Et pendant ce temps le climat se dérègle, et plus personne n'acceptera de re-doubler le prix du courant pour passer au gros du problème : le fossile. Faute de pognon, ce sera le statu quo. Les gilets jaunes français ont été déclenchés par l'idée qu'on allait taxer les carburants fossiles.
Je colle ici le dernier paragraphe de l'article : "Quant à l’incroyable concomitance du rejet des énergies carbonées et du
quasi-renoncement de l’Occident au nucléaire, pourtant la source d’énergie non-carbonée la plus puissante, elle restera sans doute un mystère aux yeux des historiens de demain."

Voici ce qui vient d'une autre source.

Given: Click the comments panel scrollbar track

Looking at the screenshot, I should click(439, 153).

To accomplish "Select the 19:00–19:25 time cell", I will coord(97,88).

Oui, j'ai un peu les boules :-| On a la chance d'avoir en France un excellent moyen de produire du courant, avec des rejets de carbone minimes, avec des risques minimes, avec des dégâts minimes, et on se comporte collectivement comme des enfants qui ont peur. Oui, les historiens vont vraiment avoir du mal à nous comprendre.